* _Study text_:
Julia Briggs. Reading Virginia Woolf. Edinburgh: Edinburgh University Press, 2006. 240 pp. $38.00 (paper), ISBN 978-0-7486-2435-5.
Reviewed by Kelly C. MacPhail
Published on H-Albion (July, 2009)
Commissioned by Mark Hampton (Lingnan University)
In Search of Absence
Julia Briggs intended this volume to explore the conscious absences written into Virginia Woolf's work and to illuminate presumably unconscious absences in our critical appreciation of one of the greatest modernist writers. In fact, for those familiar with Briggs, that approach speaks widely of her career as a whole, which ended too soon when she died of brain cancer in 2007 at the age of 63. Briggs was primarily regarded as a pedagogue, first at Oxford, where she was credited with making women's studies a central part of the English curriculum, and later at DeMontford University in Leicester. She wrote widely on topics such as the ghost story, the life of children's author E. Nesbit, Jacobean stage plays, and the passage of the Mayflower. To dedicated readers of Virginia Woolf, Briggs is already known as the general editor of the Penguin editions of Woolf's works that were published in the nineties after they briefly came out of copyright on the anniversary of Woolf's death until the United Kingdom changed its copyright law. In 2006, Briggs also published a well-received biography of Woolf that centered on her unconscious life and not just external events.[1]
Coming only a year after that monumental biography, Reading Virginia Woolf reads like a somewhat loose collection of secondary essays. While Brigg’s biography is rightly considered to be ground-breaking, in that it centered on an inner life that had been largely ignored, Reading's fourteen essays, without exception, were read at conferences or published separately prior to their inclusion in this book. There is no new material in this volume, and although most of it is recent, there are four essays dating from the nineties, including one that was published fourteen years previously. The introduction claims, “If a single theme runs through these essays, it is that of absence” (p. 1). The word “if” is appropriate. There certainly are essays that focus on the theme of absence, but the concern remains merely tangential in several others. These essays are really linked by Briggs’s interest in the problems addressed, some of which, she appears to think, are of too narrow a scope to hold much interest for other Woolf scholars. More apropos to the scope of the book than the declared thesis is the book’s title, Reading Virginia Woolf, which is unapologetically broad in its statement of purpose and does not necessarily indicate a cohesive purpose. These fourteen essays, including one on an unfinished essay by Woolf on the nature of reading itself, are the result of fifteen years of reading Woolf, and each is concerned with a particular issue initiated by this careful reading process. Indeed, in Briggs, one can see the ideal reader to whom Woolf imagined herself writing.

* _Source information_:
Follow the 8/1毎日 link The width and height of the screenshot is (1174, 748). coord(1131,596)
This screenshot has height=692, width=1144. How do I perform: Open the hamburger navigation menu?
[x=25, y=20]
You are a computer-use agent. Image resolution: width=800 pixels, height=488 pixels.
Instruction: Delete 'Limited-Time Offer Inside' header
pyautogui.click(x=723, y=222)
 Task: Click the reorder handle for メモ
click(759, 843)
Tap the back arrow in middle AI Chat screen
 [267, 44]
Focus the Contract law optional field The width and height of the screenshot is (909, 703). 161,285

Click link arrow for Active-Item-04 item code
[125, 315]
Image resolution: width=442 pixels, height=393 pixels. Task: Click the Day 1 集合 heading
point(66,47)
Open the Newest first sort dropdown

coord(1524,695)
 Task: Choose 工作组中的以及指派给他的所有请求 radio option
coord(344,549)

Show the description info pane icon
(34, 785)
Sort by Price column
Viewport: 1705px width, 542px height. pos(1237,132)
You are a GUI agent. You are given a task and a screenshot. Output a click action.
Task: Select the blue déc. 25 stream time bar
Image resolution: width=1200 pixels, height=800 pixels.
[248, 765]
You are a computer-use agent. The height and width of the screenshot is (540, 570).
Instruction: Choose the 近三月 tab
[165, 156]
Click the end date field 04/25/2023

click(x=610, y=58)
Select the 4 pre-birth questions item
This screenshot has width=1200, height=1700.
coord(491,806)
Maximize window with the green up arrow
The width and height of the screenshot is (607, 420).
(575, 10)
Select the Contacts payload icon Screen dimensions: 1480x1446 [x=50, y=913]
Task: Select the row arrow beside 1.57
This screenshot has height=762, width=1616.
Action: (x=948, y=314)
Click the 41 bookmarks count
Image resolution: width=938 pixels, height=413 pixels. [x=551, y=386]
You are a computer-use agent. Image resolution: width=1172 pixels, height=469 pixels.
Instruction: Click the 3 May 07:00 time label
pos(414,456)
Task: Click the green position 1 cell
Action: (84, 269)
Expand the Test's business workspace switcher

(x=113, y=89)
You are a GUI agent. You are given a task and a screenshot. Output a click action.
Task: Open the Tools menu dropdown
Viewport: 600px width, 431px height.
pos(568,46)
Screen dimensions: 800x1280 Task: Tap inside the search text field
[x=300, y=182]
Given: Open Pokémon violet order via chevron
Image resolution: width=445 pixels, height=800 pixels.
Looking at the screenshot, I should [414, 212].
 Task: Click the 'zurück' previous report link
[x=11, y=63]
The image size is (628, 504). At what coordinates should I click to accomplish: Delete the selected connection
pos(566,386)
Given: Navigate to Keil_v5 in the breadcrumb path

* _Problem set_:
[a] Print the section of the book review from "Julia Briggs. Reading" up to and including "Hampton (Lingnan University)".
[b] Using the book review, answer these questions:
(i) At which university did Briggs teach after Oxford?
(ii) How many essays does Reading Virginia Woolf contain?
(iii) In what year did Briggs die?
[c] Rewrite the paragraph of the book review that begins "Coming only a year after that monumental biography" as a short list of its main points.

* _Results for each task_:
[a]
Julia Briggs. Reading Virginia Woolf. Edinburgh: Edinburgh University Press, 2006. 240 pp. $38.00 (paper), ISBN 978-0-7486-2435-5.
Reviewed by Kelly C. MacPhail
Published on H-Albion (July, 2009)
Commissioned by Mark Hampton (Lingnan University)

[b]
(i) DeMontford University in Leicester
(ii) Fourteen
(iii) 2007

[c]
- Reading Virginia Woolf came out a year after Briggs's biography of Woolf and reads like a loose collection of secondary essays.
- All fourteen essays were read at conferences or published separately before appearing in the book, so there is no new material.
- Four essays date from the nineties, one published fourteen years earlier.
- The introduction names absence as a possible single theme, but several essays touch it only tangentially.
- The essays are really linked by Briggs's interest in the problems they address.
- The broad title fits the book better than its declared thesis.
- The essays come from fifteen years of careful reading of Woolf, and Briggs appears as the ideal reader Woolf imagined.